Reorganization of Destabilized Nodes of Ranvier in βIV Spectrin Mutants Uncovers Critical Timelines for Nodal Restoration and Prevention of Motor Paresis

Disorganization of nodes of Ranvier is associated with motor and sensory dysfunctions. Mechanisms that allow nodal recovery during pathological processes remain poorly understood. A highly enriched nodal cytoskeletal protein beta IV spectrin anchors and stabilizes the nodal complex to actin cytoskeleton. Loss of murine beta IV spectrin allows the initial nodal organization, but causes gradual nodal destabilization. Mutations in human beta IV spectrin cause auditory neuropathy and impairment in motor coordination. Similar phenotypes are caused by nodal disruption due to demyelination. Here we report on the precise timelines of nodal disorganization and reorganization by following disassembly and reassembly of key nodal proteins in beta IV spectrin mice of both sexes before and after beta IV spectrin re-expression at specifically chosen developmental time points.
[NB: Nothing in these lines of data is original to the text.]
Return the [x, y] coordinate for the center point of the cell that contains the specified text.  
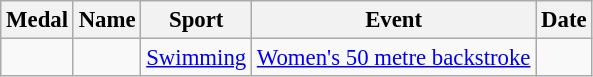
Sport [196, 20]
Women's 50 metre backstroke [394, 58]
Event [394, 20]
Name [107, 20]
Medal [38, 20]
Swimming [196, 58]
Date [564, 20]
Provide the [x, y] coordinate of the cell's center where the given text is located.  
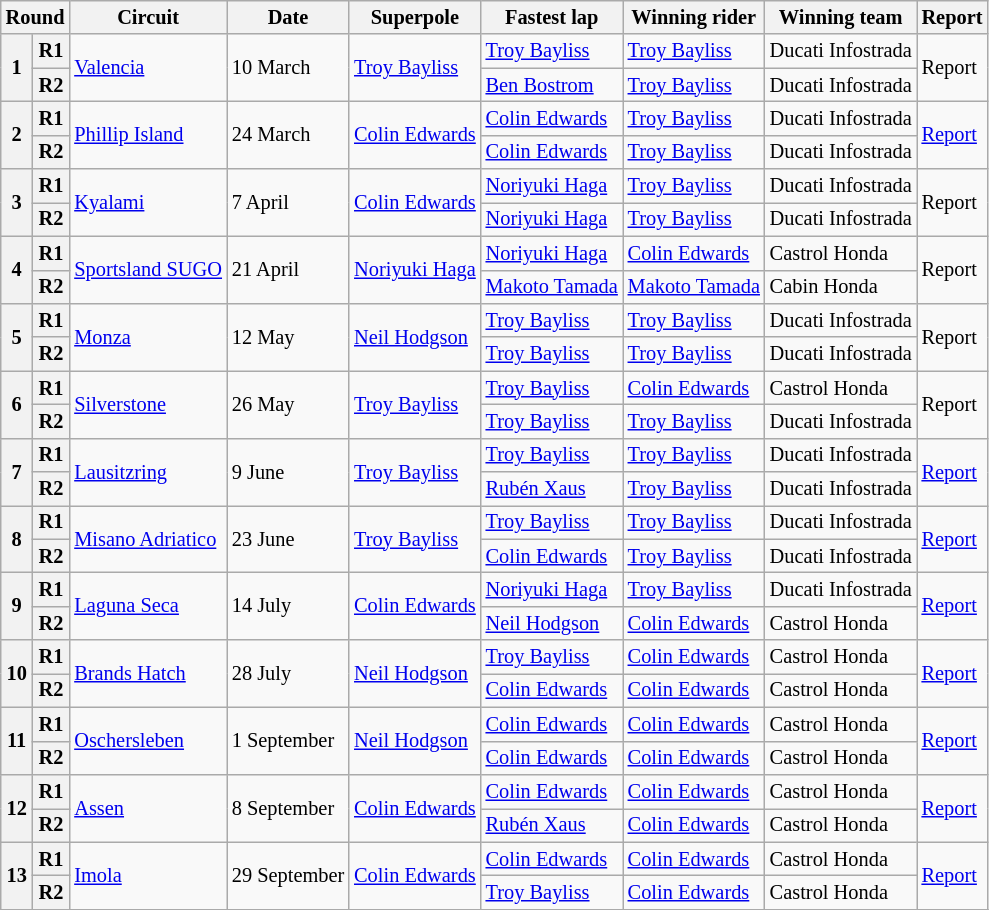
Laguna Seca [148, 606]
Brands Hatch [148, 674]
24 March [288, 134]
6 [17, 404]
Oschersleben [148, 740]
7 [17, 472]
Assen [148, 808]
11 [17, 740]
1 [17, 68]
Superpole [414, 17]
8 September [288, 808]
9 [17, 606]
Date [288, 17]
Monza [148, 336]
Sportsland SUGO [148, 270]
Cabin Honda [841, 287]
12 [17, 808]
Winning team [841, 17]
Round [36, 17]
14 July [288, 606]
9 June [288, 472]
26 May [288, 404]
3 [17, 202]
2 [17, 134]
1 September [288, 740]
Winning rider [694, 17]
Ben Bostrom [552, 85]
12 May [288, 336]
Phillip Island [148, 134]
Valencia [148, 68]
Misano Adriatico [148, 538]
Lausitzring [148, 472]
Circuit [148, 17]
13 [17, 876]
28 July [288, 674]
7 April [288, 202]
29 September [288, 876]
21 April [288, 270]
4 [17, 270]
Imola [148, 876]
Fastest lap [552, 17]
23 June [288, 538]
8 [17, 538]
Silverstone [148, 404]
5 [17, 336]
Kyalami [148, 202]
10 [17, 674]
10 March [288, 68]
Pinpoint the cell where the given text exists, returning its (X, Y) midpoint coordinate. 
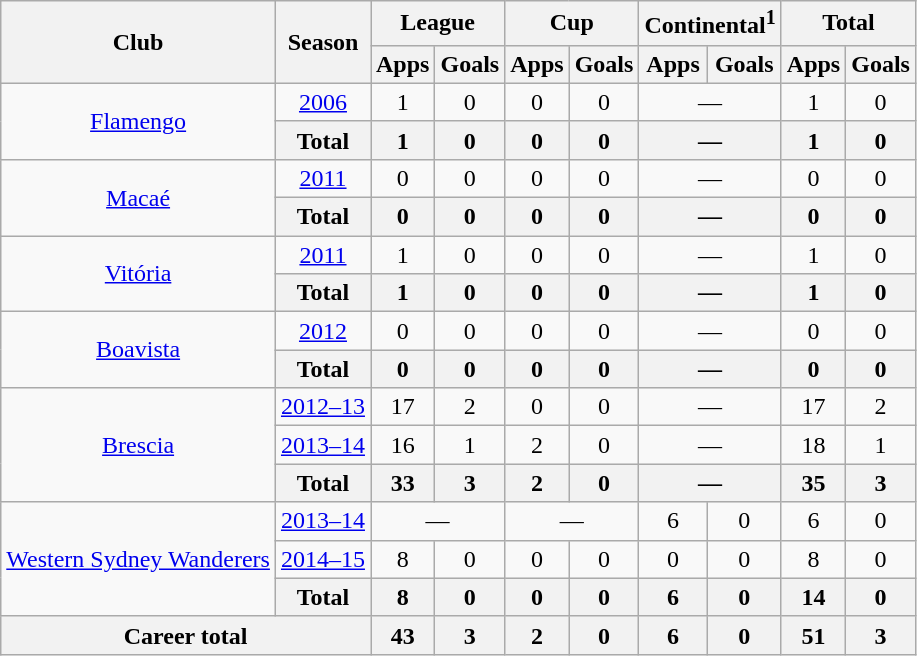
Vitória (138, 274)
2012–13 (322, 407)
51 (813, 635)
Macaé (138, 197)
43 (402, 635)
2012 (322, 331)
Brescia (138, 445)
Boavista (138, 350)
2006 (322, 102)
18 (813, 445)
16 (402, 445)
Club (138, 42)
35 (813, 483)
Season (322, 42)
2014–15 (322, 559)
Continental1 (710, 24)
Flamengo (138, 121)
33 (402, 483)
Career total (186, 635)
Western Sydney Wanderers (138, 559)
Cup (572, 24)
14 (813, 597)
League (437, 24)
Provide the (x, y) coordinate of the cell's center where the given text is located.  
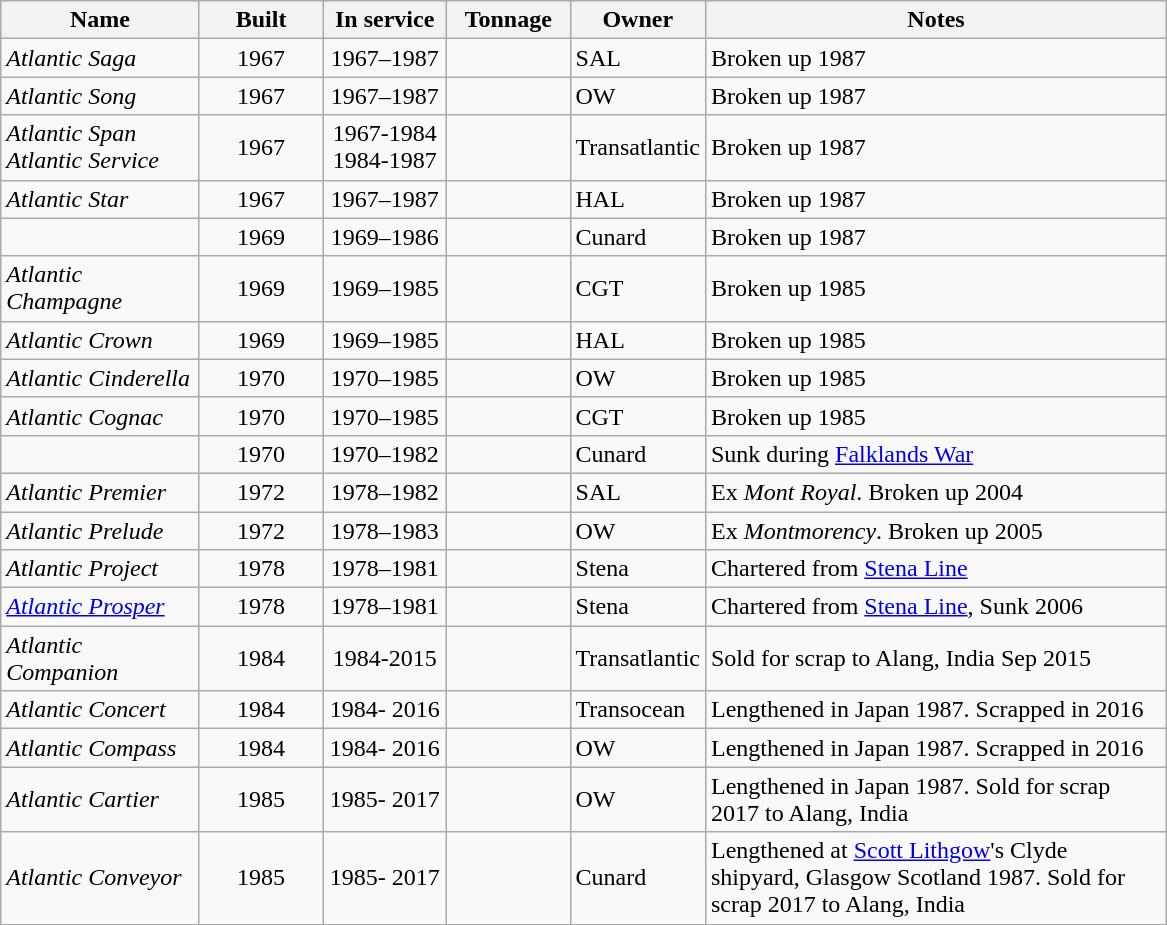
Atlantic Crown (100, 340)
Chartered from Stena Line (936, 569)
Atlantic Cartier (100, 800)
Atlantic Project (100, 569)
Atlantic Compass (100, 748)
Atlantic Cinderella (100, 378)
Lengthened at Scott Lithgow's Clyde shipyard, Glasgow Scotland 1987. Sold for scrap 2017 to Alang, India (936, 878)
Ex Mont Royal. Broken up 2004 (936, 492)
Atlantic Prosper (100, 607)
In service (385, 20)
Sunk during Falklands War (936, 454)
Ex Montmorency. Broken up 2005 (936, 531)
Lengthened in Japan 1987. Sold for scrap 2017 to Alang, India (936, 800)
Atlantic Conveyor (100, 878)
1978–1982 (385, 492)
Atlantic Saga (100, 58)
1970–1982 (385, 454)
Chartered from Stena Line, Sunk 2006 (936, 607)
Atlantic Star (100, 199)
1969–1986 (385, 237)
Sold for scrap to Alang, India Sep 2015 (936, 658)
Owner (638, 20)
Name (100, 20)
Built (261, 20)
Atlantic Champagne (100, 288)
Transocean (638, 710)
1978–1983 (385, 531)
Atlantic Premier (100, 492)
Atlantic SpanAtlantic Service (100, 148)
1967-19841984-1987 (385, 148)
Atlantic Concert (100, 710)
Tonnage (508, 20)
Atlantic Song (100, 96)
Atlantic Cognac (100, 416)
Atlantic Companion (100, 658)
1984-2015 (385, 658)
Notes (936, 20)
Atlantic Prelude (100, 531)
Pinpoint the cell where the given text exists, returning its (X, Y) midpoint coordinate. 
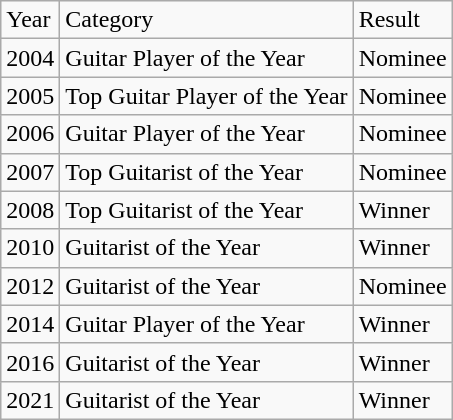
2012 (30, 286)
2008 (30, 210)
2021 (30, 400)
Top Guitar Player of the Year (206, 96)
2014 (30, 324)
2006 (30, 134)
2005 (30, 96)
Year (30, 20)
Result (402, 20)
2007 (30, 172)
Category (206, 20)
2004 (30, 58)
2010 (30, 248)
2016 (30, 362)
Determine the (x, y) coordinate at the center of the cell enclosing the given text.  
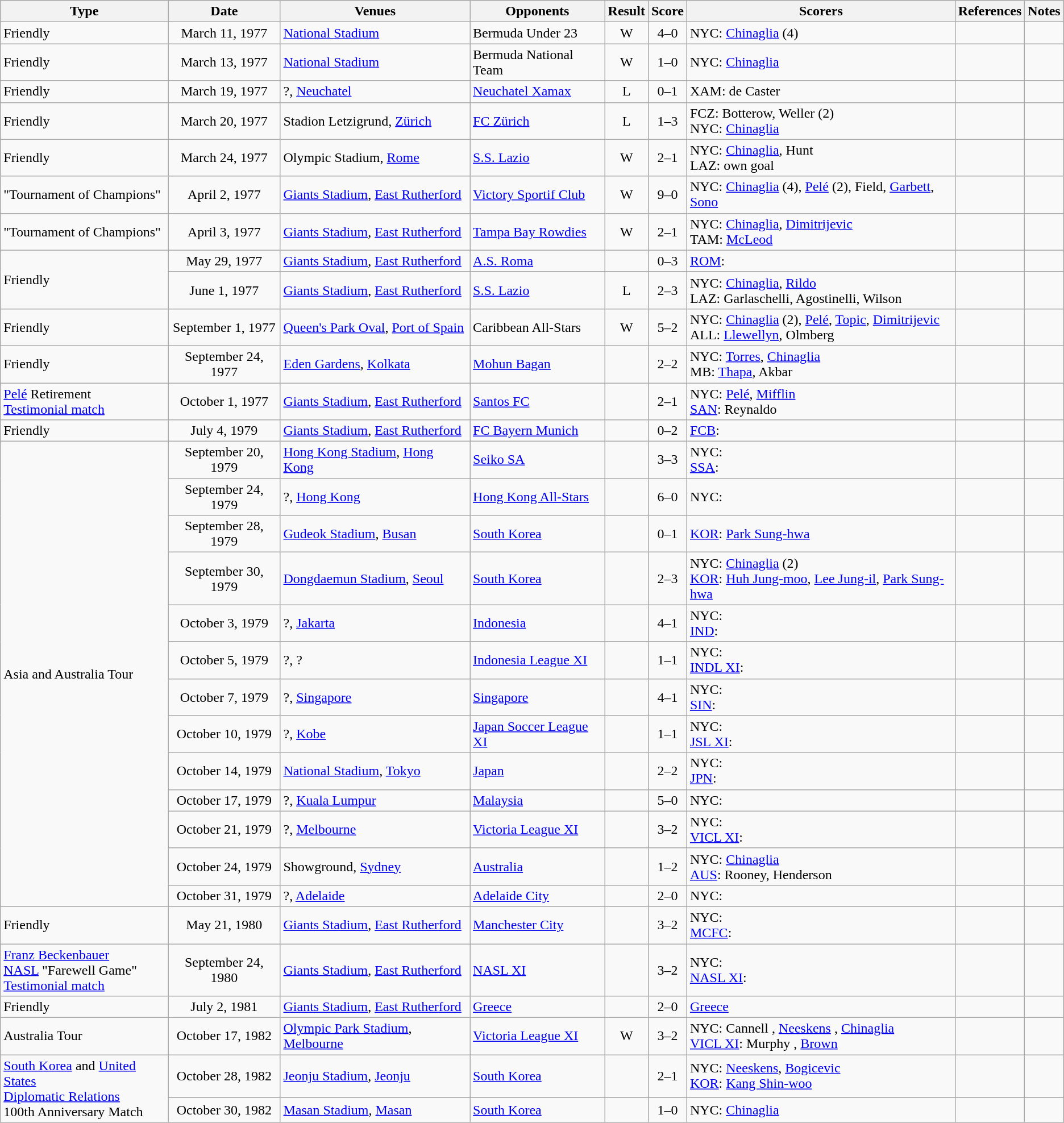
1–2 (667, 866)
Pelé RetirementTestimonial match (84, 401)
June 1, 1977 (224, 290)
Masan Stadium, Masan (375, 1110)
3–3 (667, 460)
Bermuda National Team (538, 63)
NYC: SSA: (821, 460)
October 1, 1977 (224, 401)
South Korea and United StatesDiplomatic Relations100th Anniversary Match (84, 1089)
XAM: de Caster (821, 92)
Score (667, 11)
FC Bayern Munich (538, 431)
5–2 (667, 327)
National Stadium, Tokyo (375, 771)
Scorers (821, 11)
October 30, 1982 (224, 1110)
Adelaide City (538, 896)
Seiko SA (538, 460)
NYC: Chinaglia (2), Pelé, Topic, DimitrijevicALL: Llewellyn, Olmberg (821, 327)
October 3, 1979 (224, 623)
Opponents (538, 11)
NYC: Cannell , Neeskens , Chinaglia VICL XI: Murphy , Brown (821, 1037)
NYC:VICL XI: (821, 830)
Notes (1044, 11)
ROM: (821, 261)
NYC: Neeskens, BogicevicKOR: Kang Shin-woo (821, 1077)
October 17, 1982 (224, 1037)
Queen's Park Oval, Port of Spain (375, 327)
September 24, 1977 (224, 364)
May 21, 1980 (224, 925)
April 2, 1977 (224, 194)
NYC: Chinaglia (4) (821, 33)
October 10, 1979 (224, 734)
NYC: Chinaglia, HuntLAZ: own goal (821, 158)
NYC: MCFC: (821, 925)
March 13, 1977 (224, 63)
FCZ: Botterow, Weller (2)NYC: Chinaglia (821, 120)
Manchester City (538, 925)
?, Hong Kong (375, 497)
Dongdaemun Stadium, Seoul (375, 579)
March 19, 1977 (224, 92)
Indonesia (538, 623)
FCB: (821, 431)
NYC:IND: (821, 623)
Date (224, 11)
May 29, 1977 (224, 261)
October 21, 1979 (224, 830)
October 17, 1979 (224, 800)
NYC: Chinaglia (4), Pelé (2), Field, Garbett, Sono (821, 194)
April 3, 1977 (224, 232)
NYC: Chinaglia, DimitrijevicTAM: McLeod (821, 232)
Australia Tour (84, 1037)
September 20, 1979 (224, 460)
Australia (538, 866)
NYC: Torres, ChinagliaMB: Thapa, Akbar (821, 364)
July 2, 1981 (224, 1007)
Bermuda Under 23 (538, 33)
March 11, 1977 (224, 33)
0–2 (667, 431)
Caribbean All-Stars (538, 327)
Japan Soccer League XI (538, 734)
References (990, 11)
September 28, 1979 (224, 534)
NYC: Pelé, MifflinSAN: Reynaldo (821, 401)
October 14, 1979 (224, 771)
Type (84, 11)
Indonesia League XI (538, 660)
Venues (375, 11)
?, Neuchatel (375, 92)
September 30, 1979 (224, 579)
October 7, 1979 (224, 697)
4–0 (667, 33)
Showground, Sydney (375, 866)
Result (626, 11)
Stadion Letzigrund, Zürich (375, 120)
?, Melbourne (375, 830)
?, Kobe (375, 734)
0–3 (667, 261)
Japan (538, 771)
NYC: NASL XI: (821, 970)
Malaysia (538, 800)
?, ? (375, 660)
Eden Gardens, Kolkata (375, 364)
1–3 (667, 120)
Olympic Park Stadium, Melbourne (375, 1037)
Gudeok Stadium, Busan (375, 534)
NYC:JSL XI: (821, 734)
NYC: Chinaglia, RildoLAZ: Garlaschelli, Agostinelli, Wilson (821, 290)
Olympic Stadium, Rome (375, 158)
October 24, 1979 (224, 866)
NASL XI (538, 970)
September 1, 1977 (224, 327)
October 28, 1982 (224, 1077)
NYC:SIN: (821, 697)
October 5, 1979 (224, 660)
FC Zürich (538, 120)
A.S. Roma (538, 261)
September 24, 1979 (224, 497)
Jeonju Stadium, Jeonju (375, 1077)
?, Singapore (375, 697)
9–0 (667, 194)
Singapore (538, 697)
Tampa Bay Rowdies (538, 232)
Mohun Bagan (538, 364)
Victory Sportif Club (538, 194)
Santos FC (538, 401)
?, Adelaide (375, 896)
September 24, 1980 (224, 970)
Hong Kong Stadium, Hong Kong (375, 460)
October 31, 1979 (224, 896)
?, Jakarta (375, 623)
KOR: Park Sung-hwa (821, 534)
NYC: ChinagliaAUS: Rooney, Henderson (821, 866)
March 20, 1977 (224, 120)
Asia and Australia Tour (84, 674)
6–0 (667, 497)
NYC: Chinaglia (2)KOR: Huh Jung-moo, Lee Jung-il, Park Sung-hwa (821, 579)
Hong Kong All-Stars (538, 497)
July 4, 1979 (224, 431)
NYC:INDL XI: (821, 660)
March 24, 1977 (224, 158)
Franz Beckenbauer NASL "Farewell Game"Testimonial match (84, 970)
5–0 (667, 800)
Neuchatel Xamax (538, 92)
?, Kuala Lumpur (375, 800)
NYC:JPN: (821, 771)
Return [X, Y] of the center of cell containing provided text 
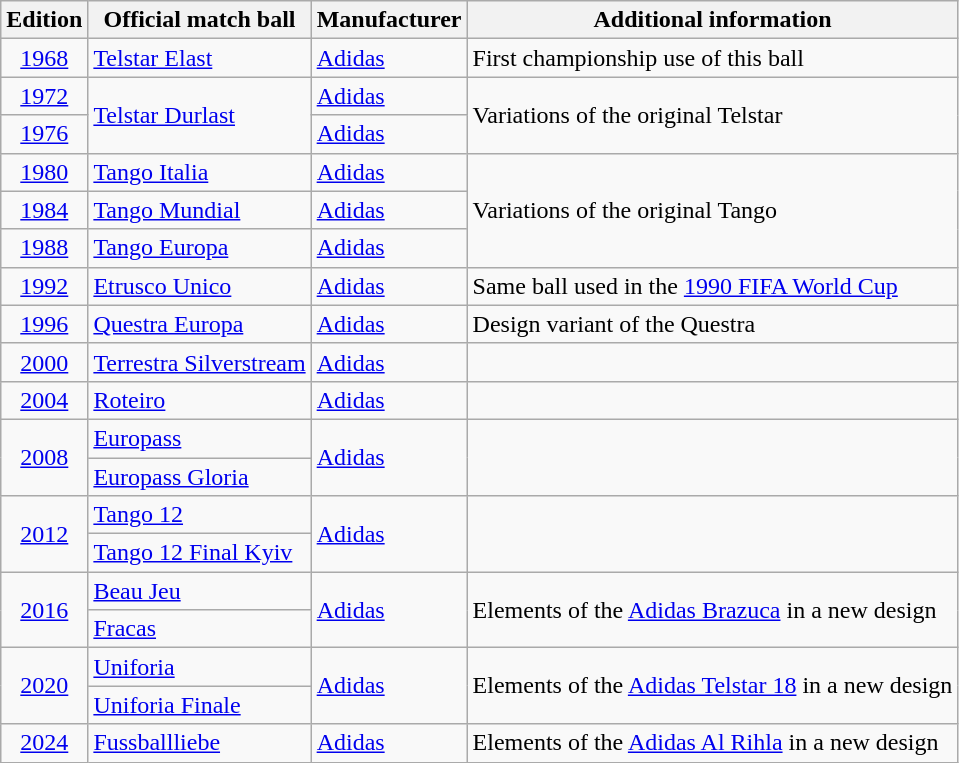
2008 [44, 457]
2020 [44, 686]
Fussballliebe [200, 743]
Europass [200, 438]
2000 [44, 362]
1968 [44, 58]
1984 [44, 210]
1980 [44, 172]
Additional information [712, 20]
Beau Jeu [200, 591]
First championship use of this ball [712, 58]
Tango Europa [200, 248]
Roteiro [200, 400]
Variations of the original Tango [712, 210]
2012 [44, 534]
Terrestra Silverstream [200, 362]
Elements of the Adidas Brazuca in a new design [712, 610]
Europass Gloria [200, 477]
Manufacturer [389, 20]
Telstar Durlast [200, 115]
Variations of the original Telstar [712, 115]
Telstar Elast [200, 58]
1976 [44, 134]
1972 [44, 96]
2024 [44, 743]
Official match ball [200, 20]
Tango 12 [200, 515]
Elements of the Adidas Telstar 18 in a new design [712, 686]
Elements of the Adidas Al Rihla in a new design [712, 743]
Tango Mundial [200, 210]
2016 [44, 610]
Edition [44, 20]
1988 [44, 248]
1996 [44, 324]
2004 [44, 400]
Tango 12 Final Kyiv [200, 553]
Design variant of the Questra [712, 324]
Etrusco Unico [200, 286]
1992 [44, 286]
Questra Europa [200, 324]
Uniforia [200, 667]
Fracas [200, 629]
Same ball used in the 1990 FIFA World Cup [712, 286]
Uniforia Finale [200, 705]
Tango Italia [200, 172]
For the text-containing cell, return its midpoint in [x, y] coordinate format. 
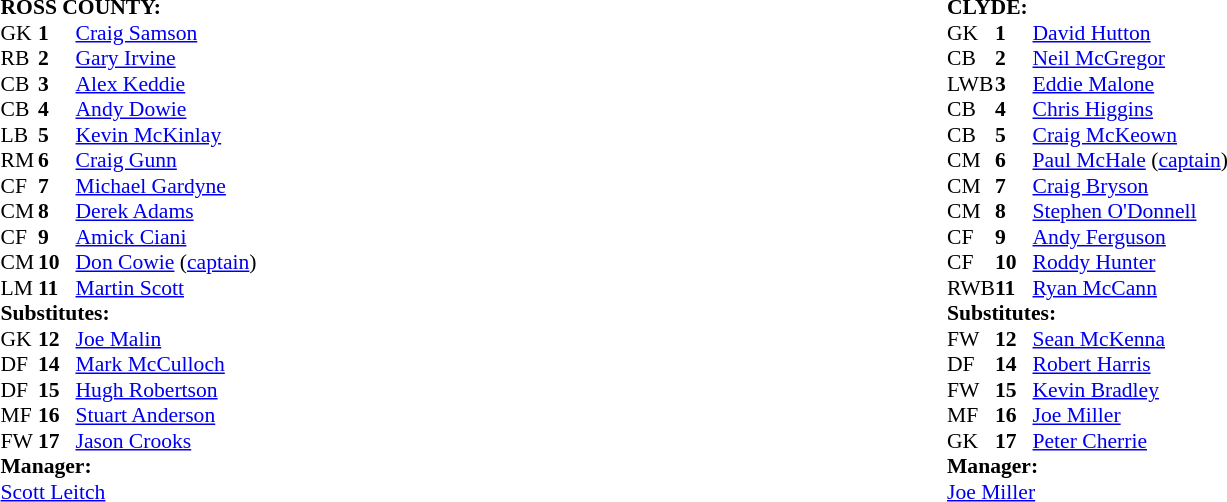
Andy Ferguson [1130, 237]
Peter Cherrie [1130, 441]
Michael Gardyne [166, 186]
Jason Crooks [166, 441]
David Hutton [1130, 33]
Neil McGregor [1130, 59]
Kevin McKinlay [166, 135]
Craig Bryson [1130, 186]
LWB [971, 84]
Robert Harris [1130, 365]
Amick Ciani [166, 237]
LM [19, 288]
Andy Dowie [166, 109]
Paul McHale (captain) [1130, 161]
Roddy Hunter [1130, 263]
Kevin Bradley [1130, 390]
RM [19, 161]
Craig Samson [166, 33]
Chris Higgins [1130, 109]
Joe Malin [166, 339]
Sean McKenna [1130, 339]
Ryan McCann [1130, 288]
Substitutes: [128, 313]
Eddie Malone [1130, 84]
Derek Adams [166, 211]
Stuart Anderson [166, 415]
Joe Miller [1130, 415]
Gary Irvine [166, 59]
Mark McCulloch [166, 365]
RB [19, 59]
Martin Scott [166, 288]
Hugh Robertson [166, 390]
Craig McKeown [1130, 135]
Manager: [128, 467]
Stephen O'Donnell [1130, 211]
RWB [971, 288]
Craig Gunn [166, 161]
Don Cowie (captain) [166, 263]
LB [19, 135]
Alex Keddie [166, 84]
Scan for the cell matching the given text and deliver its (x, y) coordinate at center. 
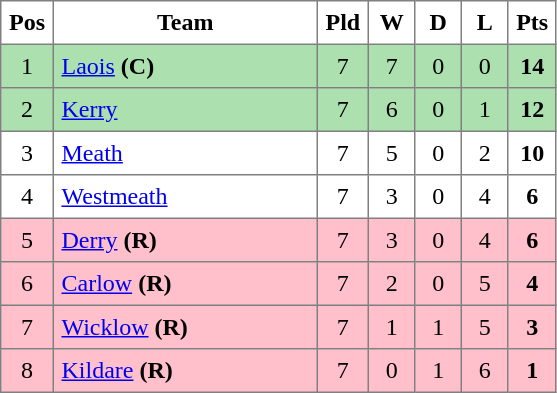
W (391, 23)
8 (27, 371)
Pld (342, 23)
Laois (C) (185, 66)
Pts (532, 23)
Kildare (R) (185, 371)
Kerry (185, 110)
Wicklow (R) (185, 327)
14 (532, 66)
10 (532, 153)
Team (185, 23)
Meath (185, 153)
D (438, 23)
Pos (27, 23)
L (484, 23)
Westmeath (185, 197)
12 (532, 110)
Carlow (R) (185, 284)
Derry (R) (185, 240)
Output the (x, y) coordinate of the center of the cell containing the given text.  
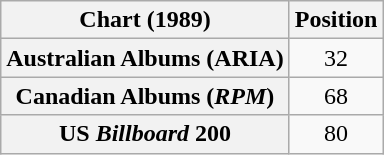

We show that the timeline of nodal restoration has different outcomes in the PNS and CNS with respect to nodal reassembly and functional restoration. In the PNS, restoration of nodes occurs within 1 month regardless of the time of beta IV spectrin re-expression. In contrast, the CNS nodal reorganization and functional restoration occurs within a critical time window; after that, nodal reorganization diminishes, leading to less efficient motor recovery. We demonstrate that timely restoration of nodes can improve both the functional properties and the ultrastructure of myelinated fibers affected by long-term nodal disorganization. Our studies, which indicate a critical timeline for nodal restoration together with overall motor performance and prolonged life span, further support the idea that nodal restoration is more beneficial if initiated before any axonal damage, which is critically relevant to demyelinating disorders.